- **GOAL**:
In the excerpt on configuring the Wireless LAN Services Module, where does each mGRE tunnel have its single termination point?

- **SELECTED EXTRACT**:

Configures the VLANs allowed over the trunk to the Wireless LAN Services Module.

Note One of the allowed VLANs must be the admin VLAN.


This example shows how to add a Wireless LAN Services Module that is installed in slot 5 to a specific VLAN: 

Router(config)# wlan module 5 allowed-vlan 100

Router(config)# end

Configuring the Loopback Interface

The loopback interface is a software-only virtual interface that emulates an interface.

To configure the loopback interface, perform this task:

 
Command
Purpose

Step 1 

Router(config)# interface loopback number

Configures a loopback interface and enters interface configuration mode. The number argument specifies the number of the loopback interface that you want to create or configure. There is no limit on the number of loopback interfaces that you can create.

Step 2 

Router(config-if)# ip address ip_addr [subnet]

Assigns an IP network address and network mask to the interface.

Step 3 

Router(config-if)# exit

Exits configuration mode.

The following example shows how to configure a loopback interface: 

Router(config)# interface loopback 0

Router(config-if)# ip address 10.1.1.2 255.255.255.0

Router(config-if)# exit

Configuring the Wireless mGRE Tunnel

The infrastructure that enables Layer 3 mobility consists of Multipoint Generic Routing Encapsulation (mGRE) tunnels. Each tunnel has a single termination point on the Supervisor 720 module of the Catalyst 6500 that hosts the WLSM. The other logical endpoint of the tunnel exists on all access points participating in the Layer 3 mobility network. Clients that associate to a participating access point associate to a particular SSID. The SSID is mapped (either statically or dynamically via RADIUS) to a mobility network that tunnels all client traffic to the Catalyst 6500. The Supervisor 720 maintains a database of the clients (mobile nodes) and the access points to which they are associated. Roaming from one access point to another simply requires updating the database and changing the forwarding information for that mobile node.

- **SOURCE DATA**:
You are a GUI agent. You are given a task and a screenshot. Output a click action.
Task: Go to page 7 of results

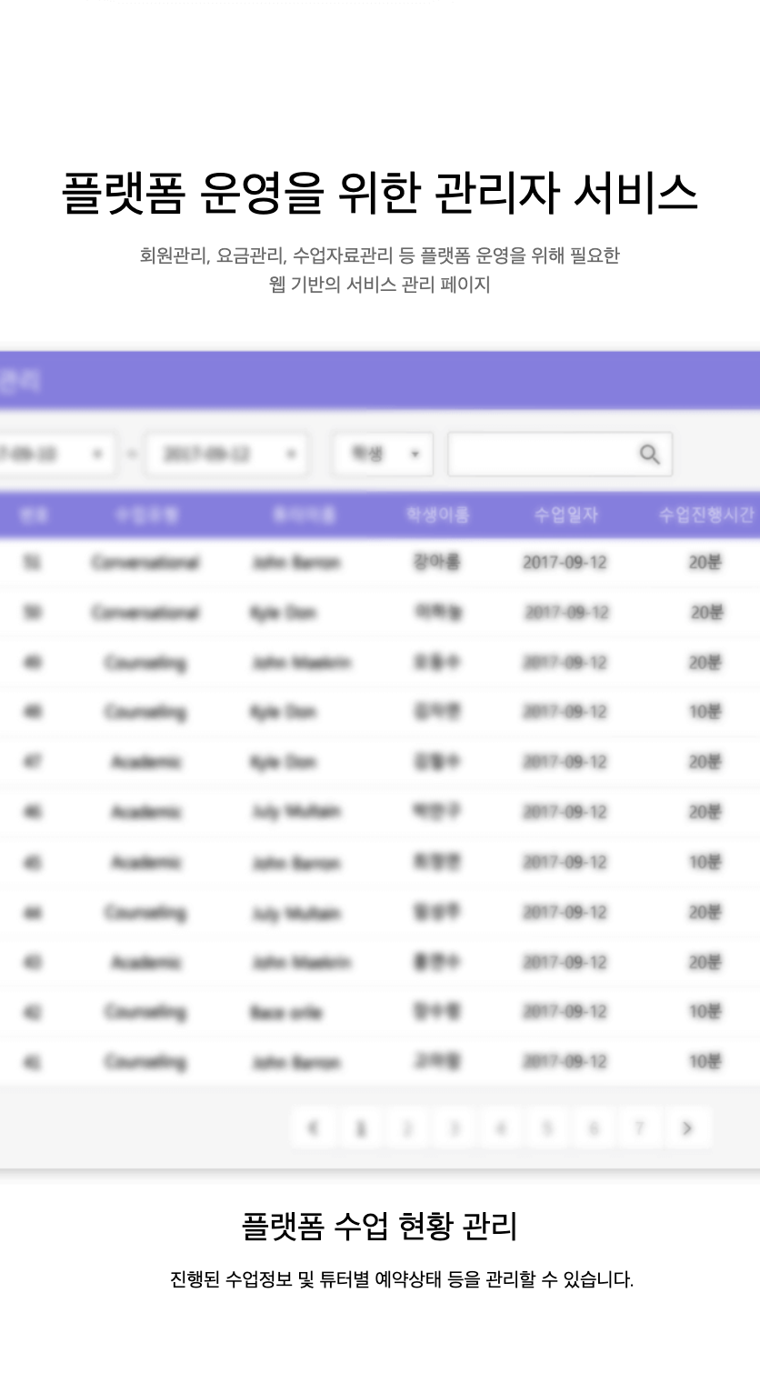click(x=640, y=1128)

- **THE RESULT**:
On the Supervisor 720 module of the Catalyst 6500 that hosts the WLSM.